WORK TO BE COMPLETED :: Find each line in the records that contains the word "Switch", and copy those lines.

RECORD LIST ::
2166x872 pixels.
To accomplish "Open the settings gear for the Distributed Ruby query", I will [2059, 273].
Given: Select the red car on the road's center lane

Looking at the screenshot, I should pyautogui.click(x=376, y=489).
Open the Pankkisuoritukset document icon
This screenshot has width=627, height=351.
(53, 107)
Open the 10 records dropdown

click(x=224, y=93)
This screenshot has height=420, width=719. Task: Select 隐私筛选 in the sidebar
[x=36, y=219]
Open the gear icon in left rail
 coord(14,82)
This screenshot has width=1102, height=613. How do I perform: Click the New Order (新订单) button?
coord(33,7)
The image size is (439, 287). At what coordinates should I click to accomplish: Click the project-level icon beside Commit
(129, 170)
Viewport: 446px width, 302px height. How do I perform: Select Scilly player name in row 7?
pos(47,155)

--

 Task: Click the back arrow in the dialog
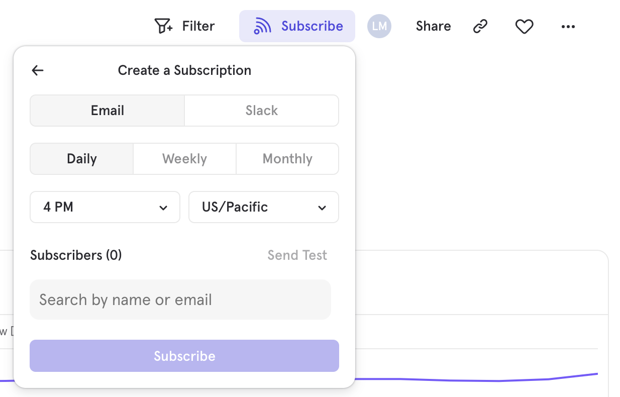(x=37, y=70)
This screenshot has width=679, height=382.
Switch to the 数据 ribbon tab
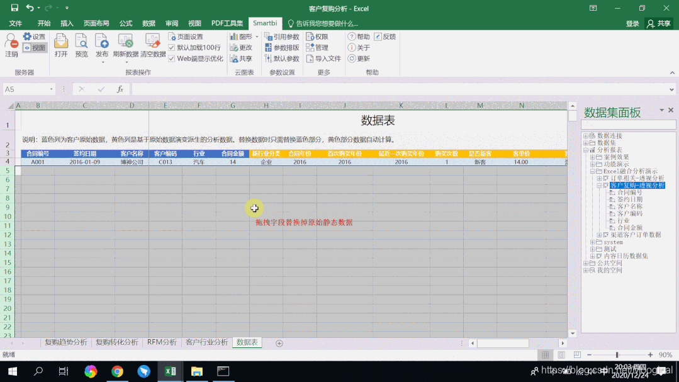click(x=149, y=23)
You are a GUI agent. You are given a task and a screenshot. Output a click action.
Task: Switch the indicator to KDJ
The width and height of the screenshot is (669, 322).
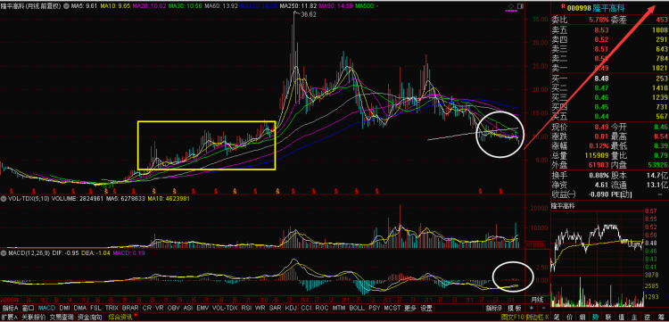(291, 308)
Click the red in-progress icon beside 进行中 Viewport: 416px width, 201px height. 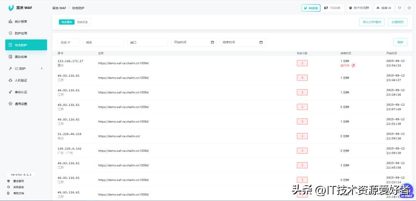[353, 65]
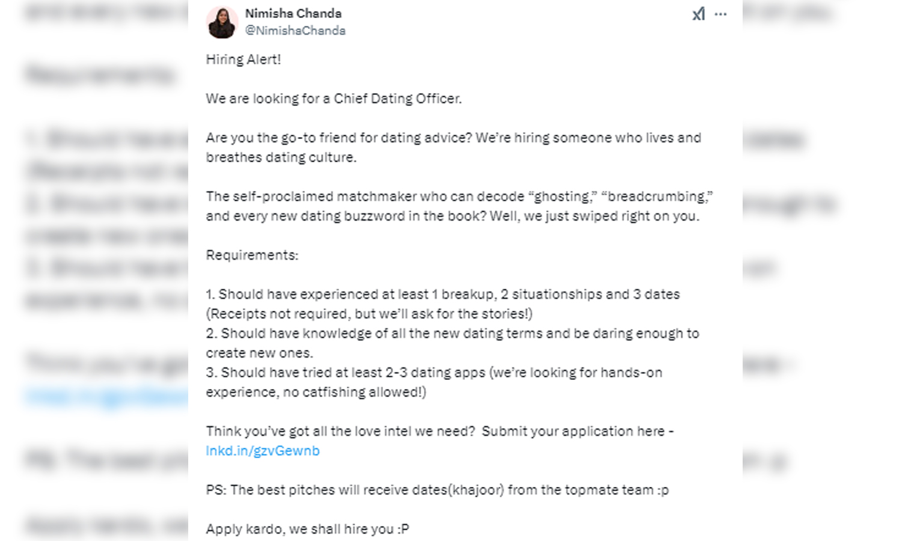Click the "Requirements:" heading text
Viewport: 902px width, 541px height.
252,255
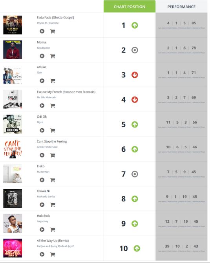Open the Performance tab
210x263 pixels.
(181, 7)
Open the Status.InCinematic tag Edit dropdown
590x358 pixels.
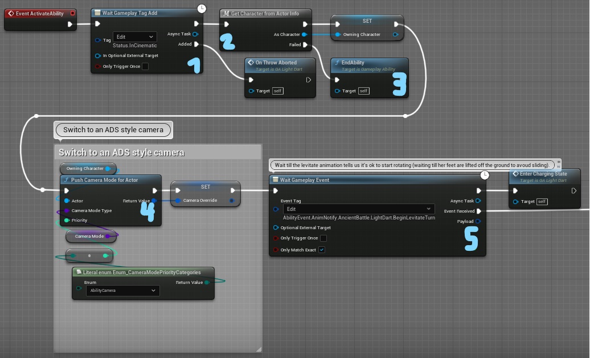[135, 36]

* * *

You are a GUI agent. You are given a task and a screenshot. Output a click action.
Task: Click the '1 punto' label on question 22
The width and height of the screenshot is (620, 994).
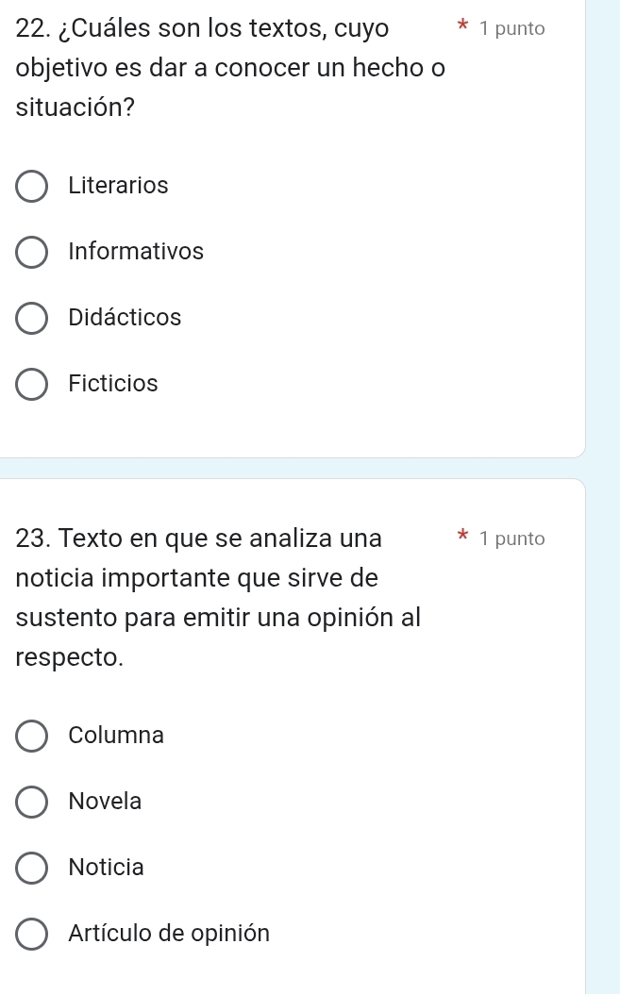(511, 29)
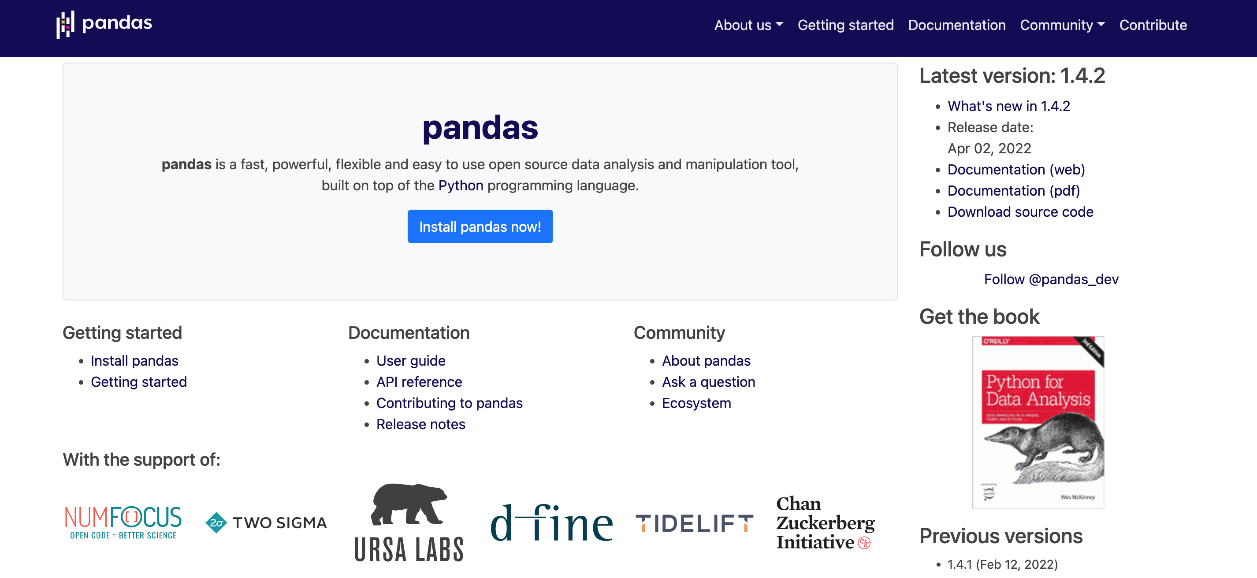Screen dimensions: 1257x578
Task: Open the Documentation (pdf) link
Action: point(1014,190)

ANSWER TO THE EXERCISE ::
Switch to the 数据 ribbon tab
Task: Switch the indicator to KDJ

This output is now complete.